Almost every band has that album: you know, the critically and/or commercially reviled dud in an otherwise passable-to-radical back catalogue. Occasionally, a Decibel staffer or special guest will take to the Decibel site to bitch and moan at length as to why everybody’s full of shit and said dud is, in fact, The Shit. This time around, Greg Pratt defends Entombed’s Same Difference.

So, in 1998 Entombed put out that album, after putting out those couple of other albums (one of which, Wolverine Blues, has aged well and is better than the lukewarm reaction hardcore death metallers gave it at the time; the second one, the one with the long name, well, who knows how it sounds? No one has listened to it in 15 years). By the time drummer Nicke Andersson left the good ship Entombed and they put out Same Difference (mainly remembered for non-death-metal logo and weird dog cover art), man, it was the final straw for a lot of us. And until that incredible first riff off of Uprising all those years later, we weren’t paying attention, and Same Difference was the reason why. We all gave it a listen or two and that was about it, threw our arms in the air in defeat and went off in search of something more extreme. Now, I’m willing to bet you haven’t spun this yet in calendar year 2016, and I’m here to say you should: it sounds way better than any of us remember it sounding.

I worship at the altar of the first two Entombed albums as much as anyone (and I do dig Wolverine Blues pretty hard, too), but if the idea of Entombed doing noise rock ‘n’ death ‘n’ roll (or something like that) doesn’t get you a bit interested, well… okay, I can understand that. Still. Stick with me here. Everyone always said this was a hard rock album, but it’s not. It’s a noise rock album. Played by Swedish death metal dudes. And how rad is that? Very rad.

Opener “Addiction King” sets the tone, and the tone is a tame one if you’re expecting pure Swedish death, or even a ragged take on death ‘n’ roll like Wolverine Blues was. It’s jarring, but the radness is in the restraint, and in the fact that this is Unsane filtered through, well, Wolverine Blues, which is a pretty rad equation, if you think about it. It’s just that it’s hard to get past the Entombed name being on here. But give them some credit: when a band says “screw our legacy, we’re doing something totally different,” it’s actually pretty badass.
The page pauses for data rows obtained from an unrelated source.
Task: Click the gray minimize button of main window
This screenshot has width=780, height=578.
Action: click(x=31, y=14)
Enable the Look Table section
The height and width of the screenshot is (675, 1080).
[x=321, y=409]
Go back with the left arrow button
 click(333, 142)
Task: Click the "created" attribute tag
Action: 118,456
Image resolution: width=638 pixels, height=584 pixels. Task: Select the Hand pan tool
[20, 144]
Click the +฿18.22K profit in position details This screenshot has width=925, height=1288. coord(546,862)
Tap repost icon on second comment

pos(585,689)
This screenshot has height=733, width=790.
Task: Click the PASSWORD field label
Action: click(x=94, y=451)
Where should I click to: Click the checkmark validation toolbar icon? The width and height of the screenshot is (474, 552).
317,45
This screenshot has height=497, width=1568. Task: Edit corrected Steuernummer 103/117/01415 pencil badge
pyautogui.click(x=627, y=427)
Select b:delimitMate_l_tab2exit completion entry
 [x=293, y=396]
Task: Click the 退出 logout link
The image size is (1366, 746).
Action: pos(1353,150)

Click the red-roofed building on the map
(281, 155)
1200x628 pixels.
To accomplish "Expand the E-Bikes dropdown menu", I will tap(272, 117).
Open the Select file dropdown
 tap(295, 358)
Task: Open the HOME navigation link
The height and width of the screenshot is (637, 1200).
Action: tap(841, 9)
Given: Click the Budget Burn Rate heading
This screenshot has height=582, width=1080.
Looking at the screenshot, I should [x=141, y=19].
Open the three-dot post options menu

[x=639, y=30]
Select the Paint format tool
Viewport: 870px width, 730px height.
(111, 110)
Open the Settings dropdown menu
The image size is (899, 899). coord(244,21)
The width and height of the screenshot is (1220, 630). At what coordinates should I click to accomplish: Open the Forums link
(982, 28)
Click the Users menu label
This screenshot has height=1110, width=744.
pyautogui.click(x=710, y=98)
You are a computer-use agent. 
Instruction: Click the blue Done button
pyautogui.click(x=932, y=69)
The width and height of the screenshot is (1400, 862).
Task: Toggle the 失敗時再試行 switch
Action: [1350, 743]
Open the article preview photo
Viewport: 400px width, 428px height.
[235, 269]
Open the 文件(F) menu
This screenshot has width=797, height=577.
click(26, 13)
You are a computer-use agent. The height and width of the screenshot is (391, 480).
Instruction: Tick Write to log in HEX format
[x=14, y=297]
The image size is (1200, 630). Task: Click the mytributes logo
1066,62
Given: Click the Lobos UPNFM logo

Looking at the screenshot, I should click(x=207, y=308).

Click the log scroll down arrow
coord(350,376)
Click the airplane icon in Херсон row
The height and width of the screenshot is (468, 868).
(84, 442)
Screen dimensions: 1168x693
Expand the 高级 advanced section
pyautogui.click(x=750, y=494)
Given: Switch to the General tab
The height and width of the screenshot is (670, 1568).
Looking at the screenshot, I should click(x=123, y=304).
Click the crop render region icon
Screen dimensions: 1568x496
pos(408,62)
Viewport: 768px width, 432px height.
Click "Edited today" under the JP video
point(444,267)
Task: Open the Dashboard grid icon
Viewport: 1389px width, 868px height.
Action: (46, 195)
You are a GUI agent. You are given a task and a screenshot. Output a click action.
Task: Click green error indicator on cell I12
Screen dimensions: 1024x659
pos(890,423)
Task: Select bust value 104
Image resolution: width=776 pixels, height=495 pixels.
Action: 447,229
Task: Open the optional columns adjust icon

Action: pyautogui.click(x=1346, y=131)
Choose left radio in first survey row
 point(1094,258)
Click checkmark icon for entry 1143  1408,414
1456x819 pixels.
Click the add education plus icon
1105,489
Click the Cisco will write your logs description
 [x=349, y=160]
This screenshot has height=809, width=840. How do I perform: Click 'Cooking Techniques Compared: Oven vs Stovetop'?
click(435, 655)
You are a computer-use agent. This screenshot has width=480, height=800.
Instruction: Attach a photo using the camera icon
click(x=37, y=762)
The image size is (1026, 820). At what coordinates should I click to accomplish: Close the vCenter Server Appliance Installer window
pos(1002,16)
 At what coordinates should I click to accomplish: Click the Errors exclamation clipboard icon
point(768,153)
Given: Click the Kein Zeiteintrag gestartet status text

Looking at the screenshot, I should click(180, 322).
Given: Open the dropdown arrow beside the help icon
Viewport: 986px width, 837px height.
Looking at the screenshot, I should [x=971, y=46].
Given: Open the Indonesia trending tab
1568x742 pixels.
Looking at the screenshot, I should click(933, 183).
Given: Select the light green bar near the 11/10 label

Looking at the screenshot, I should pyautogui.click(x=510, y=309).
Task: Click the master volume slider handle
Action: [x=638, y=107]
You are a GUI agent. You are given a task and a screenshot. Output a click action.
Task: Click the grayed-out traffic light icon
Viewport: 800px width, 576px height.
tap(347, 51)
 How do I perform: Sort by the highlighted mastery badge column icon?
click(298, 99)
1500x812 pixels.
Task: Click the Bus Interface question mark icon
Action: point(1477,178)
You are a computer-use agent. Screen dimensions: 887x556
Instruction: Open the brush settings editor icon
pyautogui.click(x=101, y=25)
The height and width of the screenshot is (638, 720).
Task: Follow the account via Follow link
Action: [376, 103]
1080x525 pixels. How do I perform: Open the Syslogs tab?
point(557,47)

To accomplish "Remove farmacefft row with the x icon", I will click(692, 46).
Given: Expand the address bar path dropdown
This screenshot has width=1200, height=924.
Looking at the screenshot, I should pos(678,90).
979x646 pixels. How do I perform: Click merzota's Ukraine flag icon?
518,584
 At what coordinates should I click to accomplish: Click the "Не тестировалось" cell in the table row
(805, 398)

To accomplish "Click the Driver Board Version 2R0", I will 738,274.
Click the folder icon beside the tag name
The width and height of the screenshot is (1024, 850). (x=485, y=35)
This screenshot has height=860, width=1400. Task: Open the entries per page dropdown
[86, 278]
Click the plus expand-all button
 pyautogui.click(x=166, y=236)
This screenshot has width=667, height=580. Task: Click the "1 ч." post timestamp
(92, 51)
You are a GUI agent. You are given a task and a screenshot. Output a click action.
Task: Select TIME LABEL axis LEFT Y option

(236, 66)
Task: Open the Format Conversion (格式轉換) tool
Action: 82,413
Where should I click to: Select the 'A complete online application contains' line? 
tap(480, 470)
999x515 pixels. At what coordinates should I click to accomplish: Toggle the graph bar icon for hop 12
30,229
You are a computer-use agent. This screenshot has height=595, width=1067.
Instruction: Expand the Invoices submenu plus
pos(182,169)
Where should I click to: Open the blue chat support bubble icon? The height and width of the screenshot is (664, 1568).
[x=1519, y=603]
And this is certainly doing something different: Second cut “The Supreme Good” has cool noise rock guitar and drum interplay that other bands would die for. Third song “Clauses” then starts off with slide guitar, before kicking in to a truly weird, jarring, dissonant mid-tempo noise rocker. And believe it or not, these are good things in Entombed’s hands.

Then there’s “Kick in the Head,” a song with so much swagger and groove I swear I could shake my booty to it, if death metal fans ever shook their booties, WHICH WE DON’T OF COURSE. But this is a cool song, arguably one of the coolest in Entombed’s catalogue.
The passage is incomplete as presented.